EXERCISE TASK: Repeat the records below word for word, with every line kept the same.

** START **

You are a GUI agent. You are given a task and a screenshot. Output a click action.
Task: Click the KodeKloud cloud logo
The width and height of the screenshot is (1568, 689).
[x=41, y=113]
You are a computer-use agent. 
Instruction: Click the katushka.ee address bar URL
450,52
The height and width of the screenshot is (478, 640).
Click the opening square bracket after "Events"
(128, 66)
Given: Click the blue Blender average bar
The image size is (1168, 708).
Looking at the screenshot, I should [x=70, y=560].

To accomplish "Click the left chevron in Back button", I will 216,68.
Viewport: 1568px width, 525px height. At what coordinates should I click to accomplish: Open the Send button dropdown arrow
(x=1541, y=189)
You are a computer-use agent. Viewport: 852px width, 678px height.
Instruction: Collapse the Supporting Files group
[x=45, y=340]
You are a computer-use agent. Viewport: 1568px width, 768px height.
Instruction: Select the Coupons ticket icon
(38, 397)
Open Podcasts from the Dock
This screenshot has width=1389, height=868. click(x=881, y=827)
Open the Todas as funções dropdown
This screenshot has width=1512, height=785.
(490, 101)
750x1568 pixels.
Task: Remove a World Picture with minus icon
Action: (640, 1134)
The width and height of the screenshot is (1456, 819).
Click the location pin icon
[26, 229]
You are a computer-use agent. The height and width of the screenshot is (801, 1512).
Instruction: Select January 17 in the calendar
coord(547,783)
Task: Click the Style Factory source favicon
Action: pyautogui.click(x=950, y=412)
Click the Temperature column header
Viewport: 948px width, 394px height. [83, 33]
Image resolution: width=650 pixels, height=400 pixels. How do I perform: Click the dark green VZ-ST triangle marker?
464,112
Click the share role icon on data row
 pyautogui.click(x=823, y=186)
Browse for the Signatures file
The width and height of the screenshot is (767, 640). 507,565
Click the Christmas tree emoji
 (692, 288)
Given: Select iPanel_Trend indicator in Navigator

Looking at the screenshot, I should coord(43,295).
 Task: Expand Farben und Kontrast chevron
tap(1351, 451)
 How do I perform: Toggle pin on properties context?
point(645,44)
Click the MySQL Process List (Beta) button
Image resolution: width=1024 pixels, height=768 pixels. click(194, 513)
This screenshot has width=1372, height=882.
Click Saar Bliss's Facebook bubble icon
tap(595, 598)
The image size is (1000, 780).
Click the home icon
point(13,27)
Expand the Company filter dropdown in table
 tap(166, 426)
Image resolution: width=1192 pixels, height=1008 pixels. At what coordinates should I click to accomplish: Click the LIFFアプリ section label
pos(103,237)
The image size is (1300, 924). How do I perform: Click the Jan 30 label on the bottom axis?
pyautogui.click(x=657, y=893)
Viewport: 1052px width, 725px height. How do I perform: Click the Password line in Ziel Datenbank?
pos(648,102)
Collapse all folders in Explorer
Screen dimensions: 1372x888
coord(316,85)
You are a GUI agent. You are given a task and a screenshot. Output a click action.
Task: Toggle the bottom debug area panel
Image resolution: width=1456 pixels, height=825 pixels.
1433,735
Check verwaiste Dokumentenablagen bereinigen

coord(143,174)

** END **

RESPONSE TO THIS TASK:
You are a GUI agent. You are given a task and a screenshot. Output a click action.
Task: Click the KodeKloud cloud logo
The width and height of the screenshot is (1568, 689).
[x=41, y=113]
You are a computer-use agent. 
Instruction: Click the katushka.ee address bar URL
450,52
The height and width of the screenshot is (478, 640).
Click the opening square bracket after "Events"
(128, 66)
Given: Click the blue Blender average bar
The image size is (1168, 708).
Looking at the screenshot, I should [x=70, y=560].

To accomplish "Click the left chevron in Back button", I will 216,68.
Viewport: 1568px width, 525px height. At what coordinates should I click to accomplish: Open the Send button dropdown arrow
(x=1541, y=189)
You are a computer-use agent. Viewport: 852px width, 678px height.
Instruction: Collapse the Supporting Files group
[x=45, y=340]
You are a computer-use agent. Viewport: 1568px width, 768px height.
Instruction: Select the Coupons ticket icon
(38, 397)
Open Podcasts from the Dock
This screenshot has width=1389, height=868. click(x=881, y=827)
Open the Todas as funções dropdown
This screenshot has width=1512, height=785.
(490, 101)
750x1568 pixels.
Task: Remove a World Picture with minus icon
Action: (640, 1134)
The width and height of the screenshot is (1456, 819).
Click the location pin icon
[26, 229]
You are a computer-use agent. The height and width of the screenshot is (801, 1512).
Instruction: Select January 17 in the calendar
coord(547,783)
Task: Click the Style Factory source favicon
Action: pyautogui.click(x=950, y=412)
Click the Temperature column header
Viewport: 948px width, 394px height. [83, 33]
Image resolution: width=650 pixels, height=400 pixels. How do I perform: Click the dark green VZ-ST triangle marker?
464,112
Click the share role icon on data row
 pyautogui.click(x=823, y=186)
Browse for the Signatures file
The width and height of the screenshot is (767, 640). 507,565
Click the Christmas tree emoji
 (692, 288)
Given: Select iPanel_Trend indicator in Navigator

Looking at the screenshot, I should coord(43,295).
 Task: Expand Farben und Kontrast chevron
tap(1351, 451)
 How do I perform: Toggle pin on properties context?
point(645,44)
Click the MySQL Process List (Beta) button
Image resolution: width=1024 pixels, height=768 pixels. click(194, 513)
This screenshot has width=1372, height=882.
Click Saar Bliss's Facebook bubble icon
tap(595, 598)
The image size is (1000, 780).
Click the home icon
point(13,27)
Expand the Company filter dropdown in table
 tap(166, 426)
Image resolution: width=1192 pixels, height=1008 pixels. At what coordinates should I click to accomplish: Click the LIFFアプリ section label
pos(103,237)
The image size is (1300, 924). How do I perform: Click the Jan 30 label on the bottom axis?
pyautogui.click(x=657, y=893)
Viewport: 1052px width, 725px height. How do I perform: Click the Password line in Ziel Datenbank?
pos(648,102)
Collapse all folders in Explorer
Screen dimensions: 1372x888
coord(316,85)
You are a GUI agent. You are given a task and a screenshot. Output a click action.
Task: Toggle the bottom debug area panel
Image resolution: width=1456 pixels, height=825 pixels.
1433,735
Check verwaiste Dokumentenablagen bereinigen

coord(143,174)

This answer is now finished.